§ **Exercise objective**:
Which lines have the string "will"? Copy all of them from the entries below.

________________________

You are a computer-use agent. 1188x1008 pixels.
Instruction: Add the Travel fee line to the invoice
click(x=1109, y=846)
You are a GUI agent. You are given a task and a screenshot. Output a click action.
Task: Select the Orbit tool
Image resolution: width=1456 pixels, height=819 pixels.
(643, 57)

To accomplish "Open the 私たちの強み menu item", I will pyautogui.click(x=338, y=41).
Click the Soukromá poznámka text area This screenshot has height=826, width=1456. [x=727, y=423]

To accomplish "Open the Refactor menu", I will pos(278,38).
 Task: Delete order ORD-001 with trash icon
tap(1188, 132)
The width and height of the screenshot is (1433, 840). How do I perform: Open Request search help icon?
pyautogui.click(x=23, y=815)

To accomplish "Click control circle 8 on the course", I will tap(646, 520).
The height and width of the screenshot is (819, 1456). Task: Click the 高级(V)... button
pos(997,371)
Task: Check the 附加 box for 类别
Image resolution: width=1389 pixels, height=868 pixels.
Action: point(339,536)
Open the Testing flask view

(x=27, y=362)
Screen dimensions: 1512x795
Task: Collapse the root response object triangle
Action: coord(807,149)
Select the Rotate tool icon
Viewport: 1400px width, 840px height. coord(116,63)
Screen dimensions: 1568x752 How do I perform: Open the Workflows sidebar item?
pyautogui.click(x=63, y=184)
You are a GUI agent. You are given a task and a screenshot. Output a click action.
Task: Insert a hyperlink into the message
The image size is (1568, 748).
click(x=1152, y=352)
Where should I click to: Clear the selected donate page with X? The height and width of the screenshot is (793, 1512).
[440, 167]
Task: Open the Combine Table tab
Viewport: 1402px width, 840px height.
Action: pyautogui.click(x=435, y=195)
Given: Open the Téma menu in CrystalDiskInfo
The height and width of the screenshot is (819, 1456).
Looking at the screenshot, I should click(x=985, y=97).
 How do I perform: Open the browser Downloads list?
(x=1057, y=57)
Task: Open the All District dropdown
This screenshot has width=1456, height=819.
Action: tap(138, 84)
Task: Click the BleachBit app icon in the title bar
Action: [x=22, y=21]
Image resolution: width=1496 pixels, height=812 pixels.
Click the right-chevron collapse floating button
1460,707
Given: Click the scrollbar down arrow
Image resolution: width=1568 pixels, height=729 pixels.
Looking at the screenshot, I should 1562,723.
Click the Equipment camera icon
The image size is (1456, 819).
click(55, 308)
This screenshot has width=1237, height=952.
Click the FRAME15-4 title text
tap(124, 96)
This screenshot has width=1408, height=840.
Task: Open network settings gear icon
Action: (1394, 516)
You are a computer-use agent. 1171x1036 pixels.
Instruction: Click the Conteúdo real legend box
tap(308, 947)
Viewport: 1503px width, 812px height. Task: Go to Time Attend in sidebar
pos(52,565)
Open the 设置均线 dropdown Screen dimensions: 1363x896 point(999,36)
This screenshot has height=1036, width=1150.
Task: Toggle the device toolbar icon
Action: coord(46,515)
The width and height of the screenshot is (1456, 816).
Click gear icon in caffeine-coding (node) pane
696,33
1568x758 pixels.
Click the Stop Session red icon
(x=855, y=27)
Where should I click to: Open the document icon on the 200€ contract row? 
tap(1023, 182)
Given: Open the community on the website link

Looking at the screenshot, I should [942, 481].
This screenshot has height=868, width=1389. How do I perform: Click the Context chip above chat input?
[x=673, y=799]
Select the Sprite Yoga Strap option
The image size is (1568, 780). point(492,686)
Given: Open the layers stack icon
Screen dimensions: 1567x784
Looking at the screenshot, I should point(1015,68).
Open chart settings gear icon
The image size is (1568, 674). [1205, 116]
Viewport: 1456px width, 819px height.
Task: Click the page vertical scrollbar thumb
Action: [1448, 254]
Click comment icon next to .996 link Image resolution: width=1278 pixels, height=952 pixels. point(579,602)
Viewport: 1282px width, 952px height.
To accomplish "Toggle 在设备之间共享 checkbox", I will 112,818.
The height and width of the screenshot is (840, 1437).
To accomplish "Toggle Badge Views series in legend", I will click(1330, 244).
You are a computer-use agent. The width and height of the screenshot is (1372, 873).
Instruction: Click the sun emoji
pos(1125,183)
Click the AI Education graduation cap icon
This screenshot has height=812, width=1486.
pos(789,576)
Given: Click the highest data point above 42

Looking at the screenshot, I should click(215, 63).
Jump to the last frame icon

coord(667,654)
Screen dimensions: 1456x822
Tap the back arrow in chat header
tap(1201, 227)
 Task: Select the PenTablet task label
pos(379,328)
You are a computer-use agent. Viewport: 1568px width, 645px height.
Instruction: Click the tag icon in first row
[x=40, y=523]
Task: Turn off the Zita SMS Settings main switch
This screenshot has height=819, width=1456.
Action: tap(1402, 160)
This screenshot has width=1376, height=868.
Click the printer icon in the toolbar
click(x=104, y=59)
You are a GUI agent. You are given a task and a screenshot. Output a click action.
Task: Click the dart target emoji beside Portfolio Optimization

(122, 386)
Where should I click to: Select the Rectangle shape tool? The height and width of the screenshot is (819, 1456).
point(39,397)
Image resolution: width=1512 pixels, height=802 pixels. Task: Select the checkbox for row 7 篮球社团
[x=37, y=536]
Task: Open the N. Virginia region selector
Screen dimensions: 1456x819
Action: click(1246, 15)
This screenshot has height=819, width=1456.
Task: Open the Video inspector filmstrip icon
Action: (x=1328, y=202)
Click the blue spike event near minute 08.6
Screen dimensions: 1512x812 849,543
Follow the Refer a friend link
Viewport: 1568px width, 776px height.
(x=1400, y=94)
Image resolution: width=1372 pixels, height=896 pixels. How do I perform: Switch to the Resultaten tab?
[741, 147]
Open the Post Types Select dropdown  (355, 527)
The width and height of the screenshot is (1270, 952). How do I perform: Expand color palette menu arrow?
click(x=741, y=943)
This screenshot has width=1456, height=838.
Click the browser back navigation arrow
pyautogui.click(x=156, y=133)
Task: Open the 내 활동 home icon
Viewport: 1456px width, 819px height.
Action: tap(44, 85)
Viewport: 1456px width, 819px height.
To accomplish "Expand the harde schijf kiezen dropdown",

________________________

§ **Response below**:
To accomplish "Open the 私たちの強み menu item", I will pyautogui.click(x=338, y=41).
To accomplish "Open the Refactor menu", I will pos(278,38).
To accomplish "Click control circle 8 on the course", I will tap(646, 520).
To accomplish "Toggle 在设备之间共享 checkbox", I will 112,818.
To accomplish "Toggle Badge Views series in legend", I will click(1330, 244).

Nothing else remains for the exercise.